Dedicant's Work

Study Program











Pagan Student Association

CafePress Shop


ADF Initiation: Review

I find it striking that I went into the process of Initiation in ADF without knowing what would come of it, but finding that the path I was on was the correct one all along. It was very much like entering a dark forest that has never been mapped, but stumbling upon a well-worn path that leads to amazing things.

Over the past year and a half, my work life has taken over the other aspects of my life. I have worked hard and fought hard for my job, a job that is well worth the fight and effort to maintain. This has, though, left me in a place that is not as conducive to ritual and magical work as I would like: I no longer have as much time for personal correspondence, Grove projects, and ADF in general, and I find myself failing in ways that I am not overly pleased with.¹

This may be why the first lesson was so strongly powerful: Focus. I have this notion that I simply don't focus well enough on all aspects of my life, and that the increase in responsibility has been hard for me to keep up with. I mean, I make recommendations on the scale of millions of dollars now. . . and generally my recommendation goes through. I have had to decrease my festival attendance, and even when I'm at a festival, I have to check my e-mail and be "on call" if something happens.

What focus has come to mean for me, then, is a notion of understanding what is important and when it is important. It's getting the job done when it needs to get done, and prioritizing and ensuring that I'm doing the right thing at the right time. It's focusing on my friends and my family, my job and my religious life, my home and those beneath its roof. It's doing all of these things, in turn, and remaining focused on them despite the pressures that mount. It's clearing away those things that do not help or which distract me from the focus.

The Crane and I have been doing a lot of work, too: between the Grove and the ADF Order of the Crane work that has been so visible outside, this should come as no surprise to most people. It's the inner work, though, that has really brought me back around to focusing in on the second lesson: Center.

I have long spoken of the "center of worlds" as the place where we do ritual, the meeting place of all the Realms through which access to the Upperworld and the Underworld (or, alternatively, the Terrestrial, Atmospheric, and Heavenly worlds) can occur. What I found, though, was that this center starts within us all, that it rests in our hearts, which I have come to think of as the "Heart of the Crane." There is a notion of calm and patience that permeates this, and it was only through having the Heart of the Crane that I managed to pass the final initiatory test: when I was set free into this brightly-lit world, when I emerged from the darkness and was given new life, I felt alive and strong again, but it was the patience and centering nature of the Heart of the Crane that allowed me to remain in gestation long enough for the Initiate within to become viable.

So, this is my task, what center now means to me: in my life, I need to learn to call up that heart, to draw it forth in others, and to bring it out to the membership of ADF and beyond.

The final lesson, Joy, is of a different sort. When I entered the garden, I found myself understanding that there are things we must do to feed the soul, paths we must take simply because they are there, and songs we must sing because they well up in our hearts and burst forth.

_TO-DO LIST_
(A) Reproduce the passage of the ADF Initiation review from "ADF Initiation: Review" to "to amazing things.".
(B) Answer these questions using the ADF Initiation review:
(i) Over what span of time has the writer's work life taken over the other aspects of their life?
(ii) What name does the writer give to the center that rests in our hearts?
(iii) What is the final lesson called?

_RECORDED INFORMATION_
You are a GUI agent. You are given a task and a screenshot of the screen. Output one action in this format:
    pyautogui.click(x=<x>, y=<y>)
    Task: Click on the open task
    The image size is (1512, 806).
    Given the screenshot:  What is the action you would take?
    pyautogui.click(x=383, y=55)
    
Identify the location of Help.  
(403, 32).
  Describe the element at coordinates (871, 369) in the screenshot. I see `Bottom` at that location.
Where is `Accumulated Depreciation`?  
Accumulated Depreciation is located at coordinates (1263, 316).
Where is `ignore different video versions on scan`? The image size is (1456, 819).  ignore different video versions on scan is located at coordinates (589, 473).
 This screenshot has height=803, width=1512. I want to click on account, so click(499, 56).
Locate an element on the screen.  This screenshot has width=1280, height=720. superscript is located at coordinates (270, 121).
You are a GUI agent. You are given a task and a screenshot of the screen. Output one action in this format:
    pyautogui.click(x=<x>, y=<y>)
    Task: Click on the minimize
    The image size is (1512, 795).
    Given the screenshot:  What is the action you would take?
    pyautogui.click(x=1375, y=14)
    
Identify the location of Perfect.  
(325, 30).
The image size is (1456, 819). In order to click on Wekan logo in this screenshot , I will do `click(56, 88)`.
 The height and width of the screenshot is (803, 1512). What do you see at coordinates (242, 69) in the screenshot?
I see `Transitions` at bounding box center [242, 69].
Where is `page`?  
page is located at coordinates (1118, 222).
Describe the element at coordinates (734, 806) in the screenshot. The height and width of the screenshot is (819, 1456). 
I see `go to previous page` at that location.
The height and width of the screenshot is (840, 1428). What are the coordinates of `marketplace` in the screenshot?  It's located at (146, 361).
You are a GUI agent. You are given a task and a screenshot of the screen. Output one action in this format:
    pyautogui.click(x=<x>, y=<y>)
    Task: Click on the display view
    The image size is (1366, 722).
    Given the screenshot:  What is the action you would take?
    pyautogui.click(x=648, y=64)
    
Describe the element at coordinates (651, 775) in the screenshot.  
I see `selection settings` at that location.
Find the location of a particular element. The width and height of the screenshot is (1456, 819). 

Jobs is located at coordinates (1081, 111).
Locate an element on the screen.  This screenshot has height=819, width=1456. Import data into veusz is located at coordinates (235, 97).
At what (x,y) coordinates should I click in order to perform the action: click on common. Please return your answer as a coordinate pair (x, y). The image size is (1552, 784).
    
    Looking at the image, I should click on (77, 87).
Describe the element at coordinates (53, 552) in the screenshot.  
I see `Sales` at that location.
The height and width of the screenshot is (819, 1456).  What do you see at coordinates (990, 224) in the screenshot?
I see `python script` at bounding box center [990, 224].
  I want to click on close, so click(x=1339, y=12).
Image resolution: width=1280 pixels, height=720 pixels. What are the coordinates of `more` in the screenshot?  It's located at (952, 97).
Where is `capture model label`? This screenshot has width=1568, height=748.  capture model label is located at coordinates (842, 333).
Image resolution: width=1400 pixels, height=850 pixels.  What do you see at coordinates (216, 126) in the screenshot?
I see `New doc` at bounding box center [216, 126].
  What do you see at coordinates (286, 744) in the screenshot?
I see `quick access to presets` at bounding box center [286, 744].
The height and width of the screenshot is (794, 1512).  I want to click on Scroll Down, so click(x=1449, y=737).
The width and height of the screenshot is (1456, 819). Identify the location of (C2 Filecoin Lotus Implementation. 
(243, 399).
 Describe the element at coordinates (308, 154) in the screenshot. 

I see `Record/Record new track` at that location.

_SOLUTIONS TO THE EXERCISE_
(A)
ADF Initiation: Review

I find it striking that I went into the process of Initiation in ADF without knowing what would come of it, but finding that the path I was on was the correct one all along. It was very much like entering a dark forest that has never been mapped, but stumbling upon a well-worn path that leads to amazing things.

(B)
(i) The past year and a half.
(ii) The "Heart of the Crane."
(iii) Joy.